Troy Ready

Personal information
- Full name: Troy Vincent Ready
- Date of birth: May 15, 1980 (age 46)
- Place of birth: Spokane, Washington, U.S.
- Height: 5 ft 9 in (1.75 m)
- Position: Midfielder

Youth career
- 1999–2003: Washington Huskies

Senior career*
- Years: Team / Apps / (Gls)
- –2004: Spokane Shadow
- 2005: Cascade Surge / 11 / (0)
- 2006–2008: Portland Timbers / 20 / (0)
- 2009–2013: Vakhsh Qurghonteppa

Managerial career
- 2017–: Vancouver Victory

= Troy Ready =

American soccer player (born 1980)

Troy Ready (born May 15, 1980) is an American former soccer player who played as a midfielder and the current head coach of Vancouver Victory. After his professional career with the Timbers, Ready moved to Tajikistan where he played professionally for Vakhsh Qurghonteppa and later headed up the development of football in Tajikistan, before returning to Portland Timbers as a chaplain.

==Career==
===Youth===
Ready attended Mead Senior High School.
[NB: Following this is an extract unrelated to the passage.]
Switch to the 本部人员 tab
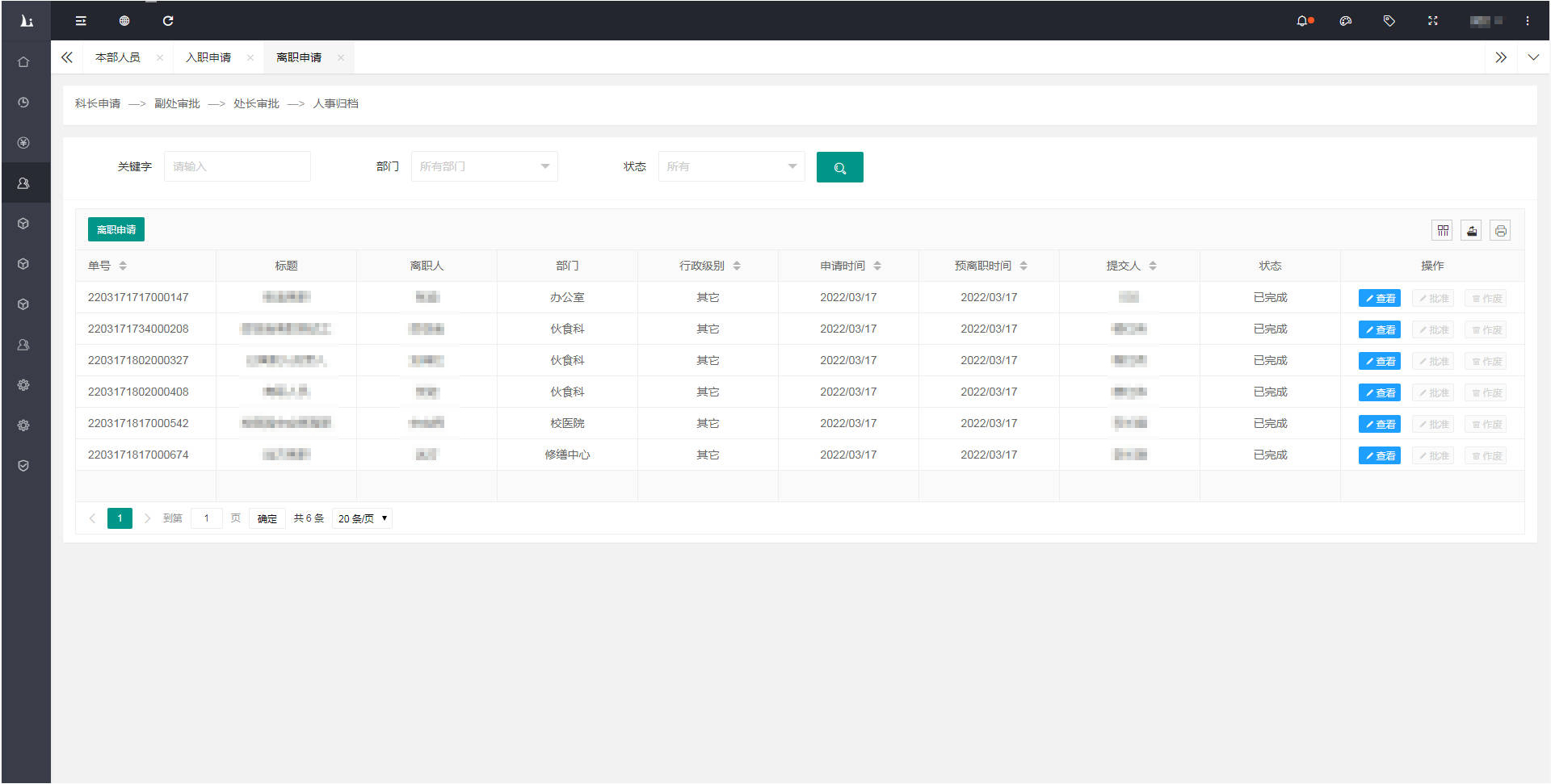The width and height of the screenshot is (1551, 784). pos(118,57)
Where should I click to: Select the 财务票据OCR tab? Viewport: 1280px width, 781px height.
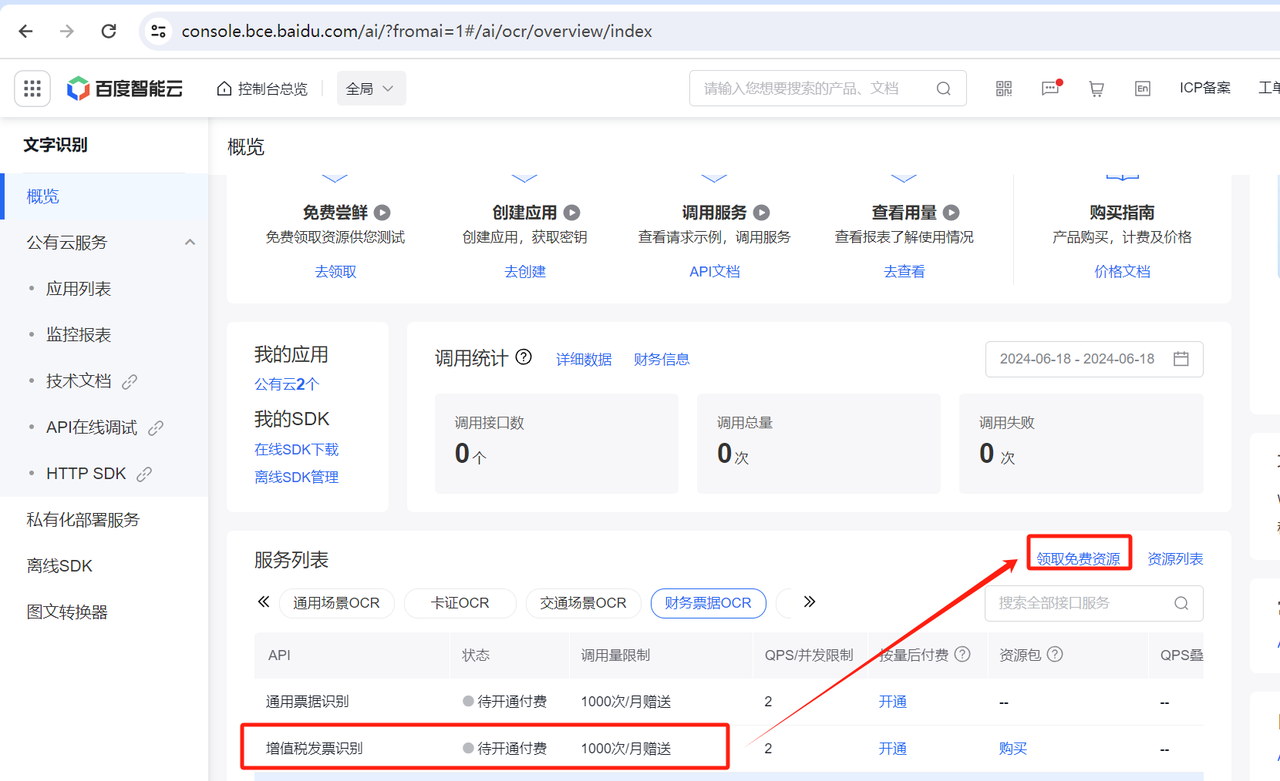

While in high school, he played for the Spokane Shadow of the USISL, continuing with the team through his collegiate career. In 1999, he entered the University of Washington where he played on the men's soccer team. He redshirted his junior season after breaking his leg during the 2001 pre-season.

===Professional===
On December 17, 2003, the Seattle Sounders selected Ready in the first round of the USL First Division draft. The Sounders did not sign him as he decided to pursue trials with teams in Norway. Ready was wanted by Clubs IK Start and Skeid of the Norway's Professional League, but was unable to obtain a work permit. At the end of this year, he returned to the Spokane Shadow. Ready played with the Shadow for eight years and tallied more appearances than anyone in club history. Premier Development League. In 2005, he moved to the Cascade Surge of the PDL, playing eleven games. On March 30, 2006, Ready signed with the Portland Timbers of the USL First Division. He played three seasons before needing a surgery. Ready moved to Tajikistan in 2009, signing with Vakhsh Qurghonteppa with whom he won the Tajik League with in 2009, before returning to the US after four seasons.

===Administrative===
In the autumn of 2010, Ready struck a deal with his former club Portland Timbers, to supply Vakhsh's youth teams with sports equipment. In February 2013, Ready was appointed as Technical Director of the Tajikistan Football Federation. In this role, Ready has expanded the number of youth clubs to 18, 12 male and 6 female, and also opened a national goalkeeper academy.

===Managerial===
On 16 February 2017, Ready was appointed as manager of Evergreen Premier League side Vancouver Victory.